Bombalanan miting, Kürt hareketinin Diyarbakır’daki ilk Türk bayraklı miting’iymiş.
Kürtler, Türk bayraklarıyla, ‘barışa hazırız’ mesajı verdiler.
Birileri barış sürecinden vazgeçmiş olsa da, asıl süreç şimdi başlıyor.
Barış artık ülkemizde engellenemeyecek..!
Bir arada hesapsızca yaşayacağımız, ötekileştirilmediğimiz, göçe zorlanmadığımız, hedef gösterilmediğimiz,susturulmadığımız, özgür bir Türkiye için 'barış kazanacak' diyorum.
Artık bu topraklarda, kirli siyaset uğruna bir kişinin dahi canının yanmasını istemiyorsanız barış yanlısı olacaksınız.
Demirtaş bugün bize unuttuğumuz ‘Barış’ kelimesini hatırlattı.

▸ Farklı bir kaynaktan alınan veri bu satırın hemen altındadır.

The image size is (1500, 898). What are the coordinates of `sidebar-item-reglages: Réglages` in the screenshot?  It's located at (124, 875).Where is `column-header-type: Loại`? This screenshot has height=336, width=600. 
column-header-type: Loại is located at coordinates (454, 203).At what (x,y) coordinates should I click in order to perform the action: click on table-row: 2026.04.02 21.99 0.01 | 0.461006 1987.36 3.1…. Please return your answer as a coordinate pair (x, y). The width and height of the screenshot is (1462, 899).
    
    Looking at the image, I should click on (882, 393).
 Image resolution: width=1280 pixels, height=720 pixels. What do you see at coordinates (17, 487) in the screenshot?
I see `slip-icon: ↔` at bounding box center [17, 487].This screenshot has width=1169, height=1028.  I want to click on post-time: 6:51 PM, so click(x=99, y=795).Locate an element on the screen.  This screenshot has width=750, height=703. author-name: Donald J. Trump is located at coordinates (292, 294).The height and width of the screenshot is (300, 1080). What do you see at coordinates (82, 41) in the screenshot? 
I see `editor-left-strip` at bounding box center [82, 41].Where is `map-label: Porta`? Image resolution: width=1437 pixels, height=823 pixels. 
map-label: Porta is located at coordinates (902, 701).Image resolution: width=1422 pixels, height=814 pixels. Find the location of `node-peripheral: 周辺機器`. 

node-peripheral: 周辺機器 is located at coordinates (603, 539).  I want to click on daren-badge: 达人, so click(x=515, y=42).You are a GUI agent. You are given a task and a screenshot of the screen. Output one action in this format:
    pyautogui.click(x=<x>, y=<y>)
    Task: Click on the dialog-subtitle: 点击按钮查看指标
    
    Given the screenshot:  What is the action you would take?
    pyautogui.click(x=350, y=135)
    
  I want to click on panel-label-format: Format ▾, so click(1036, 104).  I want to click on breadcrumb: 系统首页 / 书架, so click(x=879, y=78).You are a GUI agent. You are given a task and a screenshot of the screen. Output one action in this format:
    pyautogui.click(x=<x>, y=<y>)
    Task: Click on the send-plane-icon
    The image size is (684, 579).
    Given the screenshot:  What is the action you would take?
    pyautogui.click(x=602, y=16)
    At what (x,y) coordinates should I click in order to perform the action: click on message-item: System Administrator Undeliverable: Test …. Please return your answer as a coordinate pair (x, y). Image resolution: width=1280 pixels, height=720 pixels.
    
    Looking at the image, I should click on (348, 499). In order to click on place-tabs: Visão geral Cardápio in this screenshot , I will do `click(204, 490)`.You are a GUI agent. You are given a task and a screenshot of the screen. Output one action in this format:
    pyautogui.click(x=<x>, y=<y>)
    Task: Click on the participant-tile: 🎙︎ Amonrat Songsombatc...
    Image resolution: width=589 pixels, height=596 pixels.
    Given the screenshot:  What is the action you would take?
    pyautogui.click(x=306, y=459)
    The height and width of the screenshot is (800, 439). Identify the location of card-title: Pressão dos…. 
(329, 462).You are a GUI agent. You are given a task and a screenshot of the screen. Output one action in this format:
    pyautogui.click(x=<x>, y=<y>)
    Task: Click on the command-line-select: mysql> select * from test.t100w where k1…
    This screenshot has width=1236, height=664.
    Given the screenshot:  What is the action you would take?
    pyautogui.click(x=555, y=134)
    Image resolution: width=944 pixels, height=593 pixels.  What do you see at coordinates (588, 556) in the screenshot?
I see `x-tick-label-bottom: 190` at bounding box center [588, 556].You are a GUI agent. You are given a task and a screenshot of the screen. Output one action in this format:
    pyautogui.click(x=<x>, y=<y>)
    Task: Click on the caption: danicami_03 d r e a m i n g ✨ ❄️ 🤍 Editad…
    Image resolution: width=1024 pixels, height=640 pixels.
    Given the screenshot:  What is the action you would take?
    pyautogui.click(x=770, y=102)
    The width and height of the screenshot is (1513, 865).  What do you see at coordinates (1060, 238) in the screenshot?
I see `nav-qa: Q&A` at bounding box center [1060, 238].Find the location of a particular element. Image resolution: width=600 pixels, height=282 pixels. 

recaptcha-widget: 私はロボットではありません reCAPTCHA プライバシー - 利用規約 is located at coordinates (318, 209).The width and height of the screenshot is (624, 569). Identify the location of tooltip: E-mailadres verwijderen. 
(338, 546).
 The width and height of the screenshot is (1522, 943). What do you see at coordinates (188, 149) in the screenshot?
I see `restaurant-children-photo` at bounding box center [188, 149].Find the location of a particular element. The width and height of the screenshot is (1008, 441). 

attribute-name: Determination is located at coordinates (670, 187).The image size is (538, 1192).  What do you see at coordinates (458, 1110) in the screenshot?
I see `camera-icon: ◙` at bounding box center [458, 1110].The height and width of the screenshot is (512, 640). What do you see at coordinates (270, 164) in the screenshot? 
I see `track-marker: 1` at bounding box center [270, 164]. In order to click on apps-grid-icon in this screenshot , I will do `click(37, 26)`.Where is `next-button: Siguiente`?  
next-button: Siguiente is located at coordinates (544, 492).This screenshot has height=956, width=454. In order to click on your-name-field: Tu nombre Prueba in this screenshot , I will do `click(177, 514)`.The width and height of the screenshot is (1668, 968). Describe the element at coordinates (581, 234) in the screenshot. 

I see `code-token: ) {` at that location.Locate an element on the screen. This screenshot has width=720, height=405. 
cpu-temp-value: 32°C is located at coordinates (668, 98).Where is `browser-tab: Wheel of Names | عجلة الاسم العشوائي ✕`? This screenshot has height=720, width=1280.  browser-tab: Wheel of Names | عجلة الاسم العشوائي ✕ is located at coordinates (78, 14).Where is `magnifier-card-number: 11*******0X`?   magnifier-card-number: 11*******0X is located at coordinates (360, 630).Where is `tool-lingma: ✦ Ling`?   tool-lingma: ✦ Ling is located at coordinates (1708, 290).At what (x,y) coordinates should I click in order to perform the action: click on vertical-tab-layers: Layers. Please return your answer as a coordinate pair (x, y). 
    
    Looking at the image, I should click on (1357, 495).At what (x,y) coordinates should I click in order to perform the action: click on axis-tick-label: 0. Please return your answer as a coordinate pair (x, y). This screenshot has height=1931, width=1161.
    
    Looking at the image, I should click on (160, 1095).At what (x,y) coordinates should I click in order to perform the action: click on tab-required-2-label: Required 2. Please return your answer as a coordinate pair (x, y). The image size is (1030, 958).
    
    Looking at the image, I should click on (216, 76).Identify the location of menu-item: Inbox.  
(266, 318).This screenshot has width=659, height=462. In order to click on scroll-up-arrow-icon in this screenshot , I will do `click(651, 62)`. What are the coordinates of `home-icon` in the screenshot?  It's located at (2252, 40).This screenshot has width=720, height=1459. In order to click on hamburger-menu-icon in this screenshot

Barış; Kötülüklerden, kavgalardan, savaşlardan kurtuluş, uyum-birlik-bütünlük-sükunet-sessizlik ve huzur içinde yaşamak anlamına geliyor.
İşte çözüm bu!
Demirtaş bu ülkeye, ‘Barış’ vaat ediyor.
Yani, ‘huzur’ vaat ediyor.
Barış için-insanlık için-kardeşlik için-özgürlük için…
Vicdanınızı dinleyerek oy kullanın.
Çünkü;
‘En rahat yastık, iyi bir vicdandır!’